Their plight has prompted repeated reports from a new one-man policy think tank, David Skilling's New Zealand Institute. It has become the subject of numerous features in newspapers and magazines and it is likely to bring some sort of Government response in the Budget next month. But all the solutions suggested so far - subsidised savings in various forms - would merely fuel the fire.
House prices are unlikely to return to affordable proportions until the discussion ceases complaining about the cruelties of the market and concentrates on the consequences of restricting the supply of land.
I am grateful to another one-man think-tank, Owen McShane's Centre for Resource Management Studies, who sent me a clipping from the Christchurch Press of the results of an international house affordability survey initiated by a local property developer, Hugh Pavletich.
The piece invited people to take a look at their house valuations. Though the overall figure might bear little resemblance to the market value, it said, the breakdown of land value and "improvements" (your house) could be interesting.
Back in the 1970s when many of us were buying our first home, the land was about 20 per cent of the price. Look at a breakdown now, says Pavletich, and the land is likely to be slightly more than half the total.

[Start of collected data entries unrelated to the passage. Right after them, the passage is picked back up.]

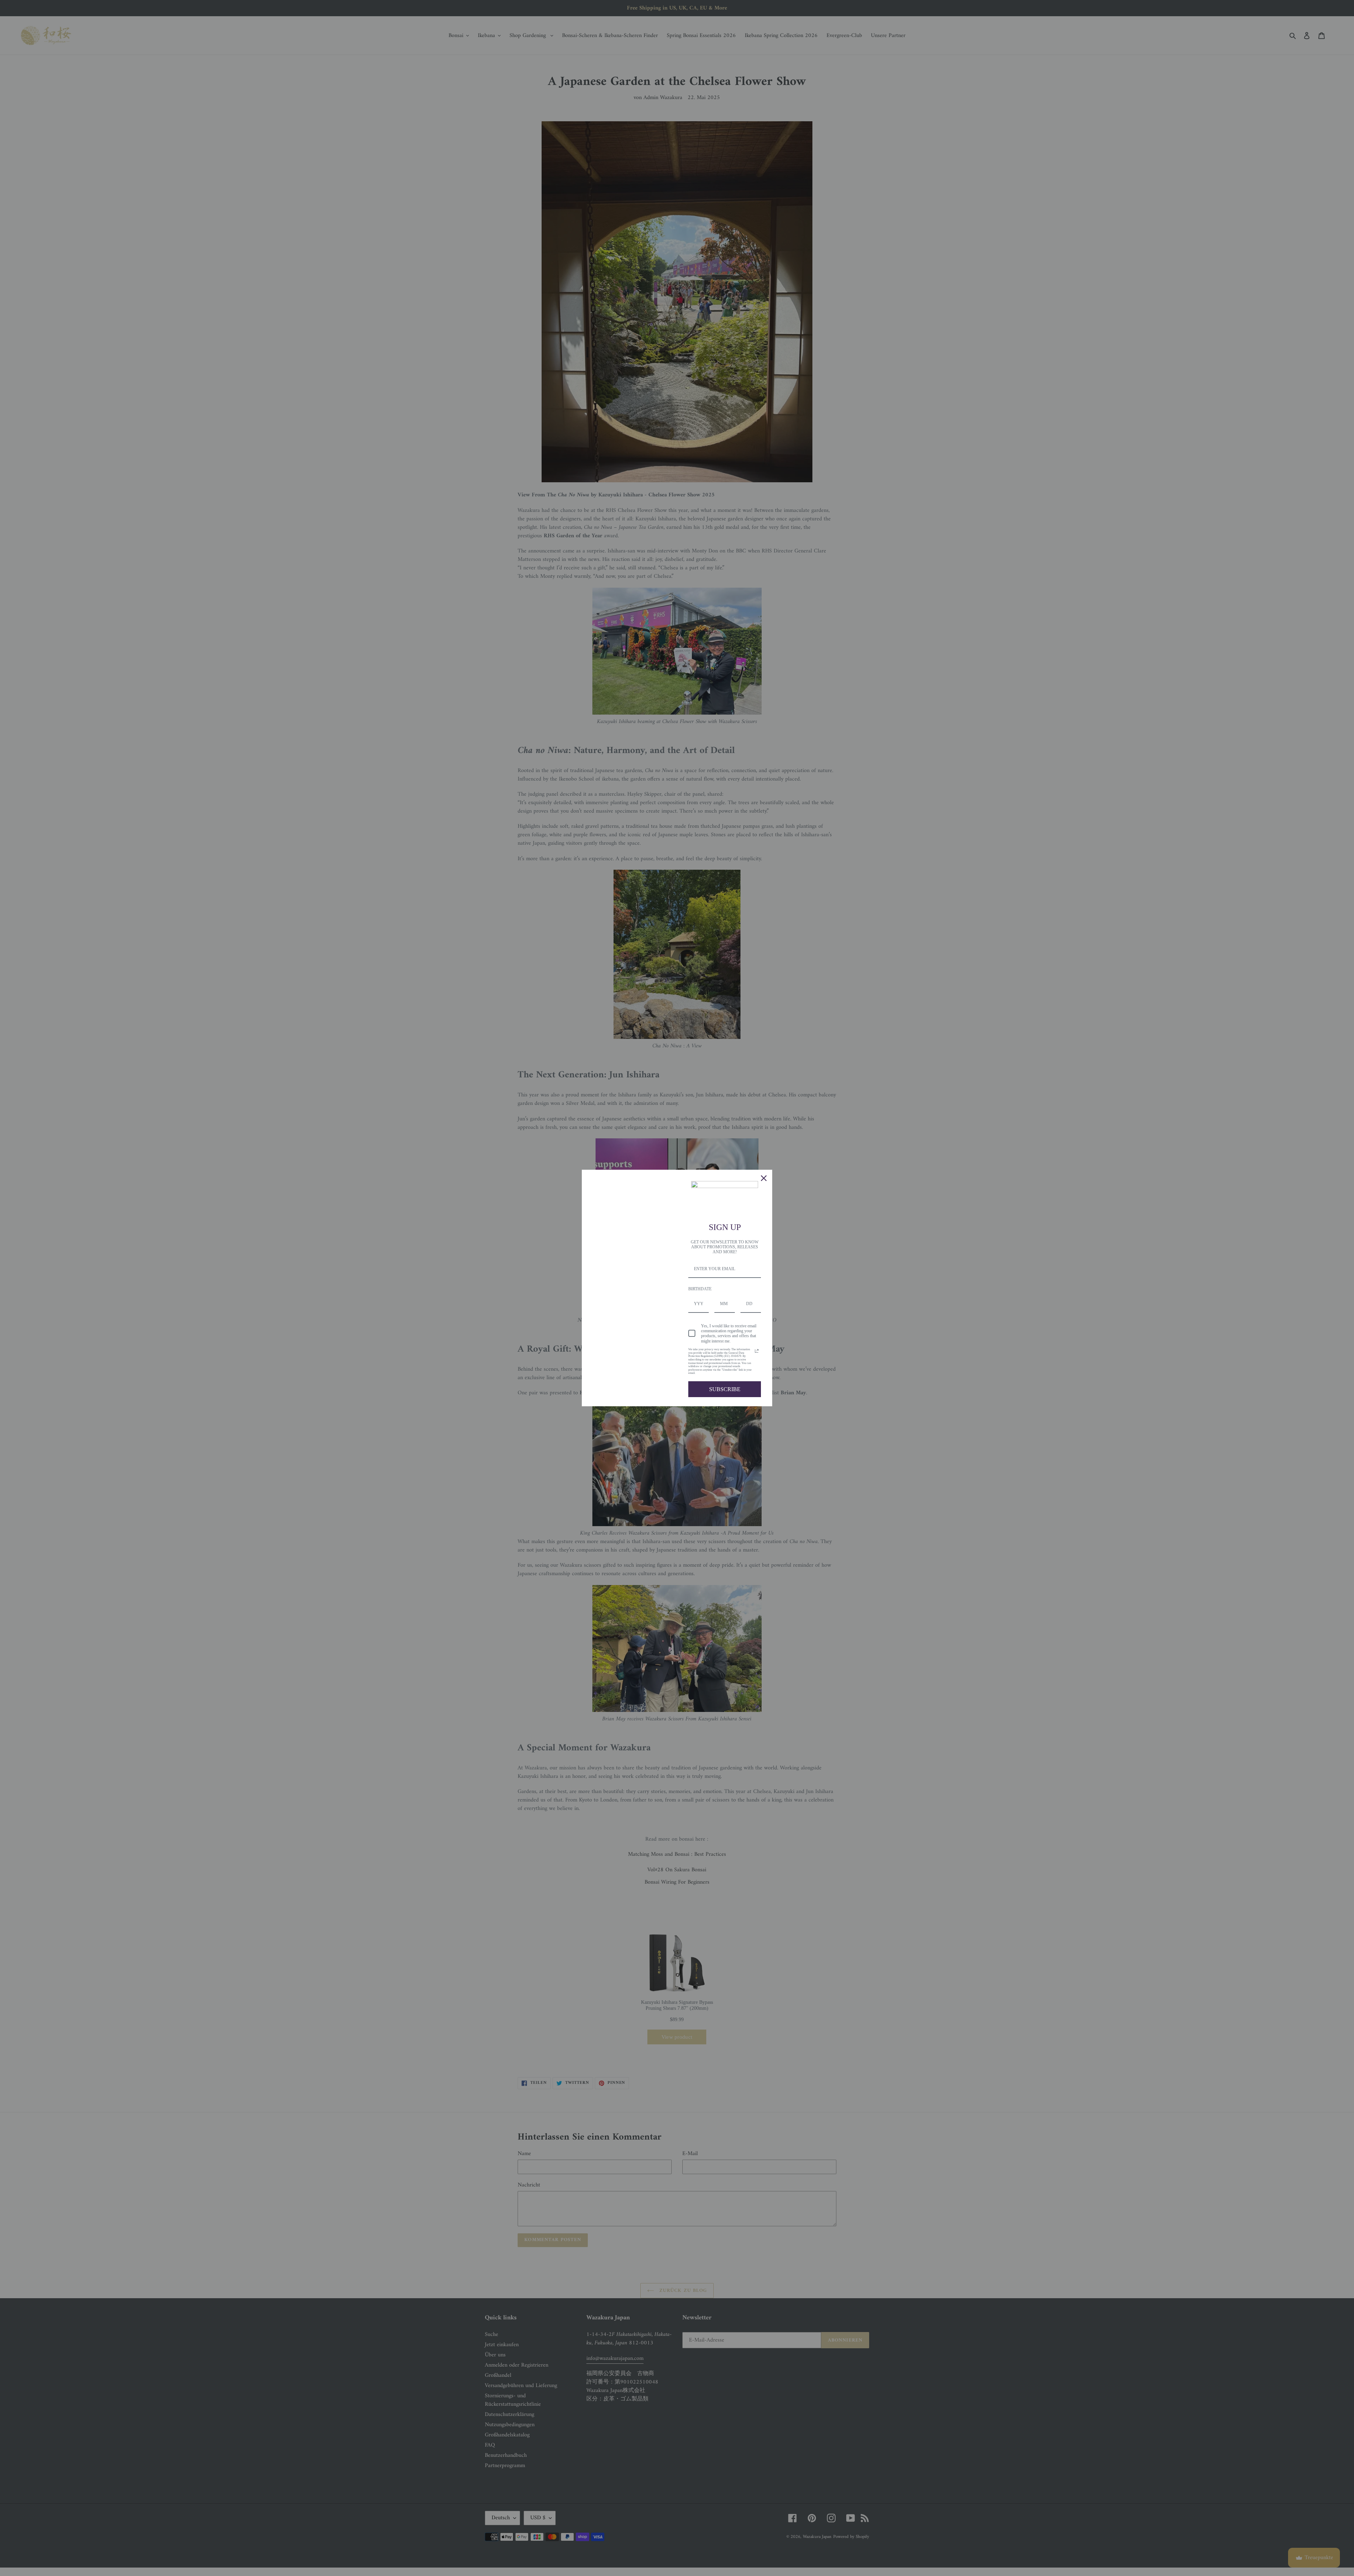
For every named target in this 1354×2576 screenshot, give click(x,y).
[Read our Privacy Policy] (756, 1351)
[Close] (763, 1178)
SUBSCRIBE (724, 1389)
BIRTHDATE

House price inflation has in fact been land price inflation. In the United States and Canada, which like us have enjoyed high migration and a housing boom, the split is likely to be 30 per cent land and 70 per cent house. But in the fastest-growing US cities, such as Atlanta and Dallas-Fort Worth, planners are trying so hard to strangle their expansion.
In New Zealand, says Pavletich, the land component of the cost of most new housing "should not be more than 20 per cent, where it was back in the 1970s before local government started monkeying around with land supply for irrational and ideological reasons".
The ideology is apparent to anyone who comes into contact with land use planners these days. Their titles all now incorporate the word "environmental" and they do not do land use planning any more, they do resource management. And they have definite ideas of what a community should be.
It should be small and compact. People should be able to live entirely within walking distance of all the shops and services they need and ideally their workplace, too.
If they have to travel further, for mass entertainments for example, it should be by public transport, preferably on rails.
Roads are a necessary evil, the private car is an abomination, ribbon development along attractive coastlines is to be fiercely resisted. They have drawn a line around Auckland's existing perimeter and, but for a few vacant corners within it, they intend for the city's next million to buy into a more intimate lifestyle within present limits.
They hope. Appealing as small-town life might be to an atavistic ideal in most of us, it is not how we choose to live. We congregate in or near cities because we prefer the anonymity of crowds, the variety and opportunities of large markets and the cultural energy so many people generate. If we can find a village within the city so much the better. If it is a village by the sea it is paradise.
I love Auckland for precisely the reasons our local government is now determined to resist. This is a place to sprawl. There are few other places in the world as blessed with coastline as sublime. Why should it be the preserve of my friend from the local authority?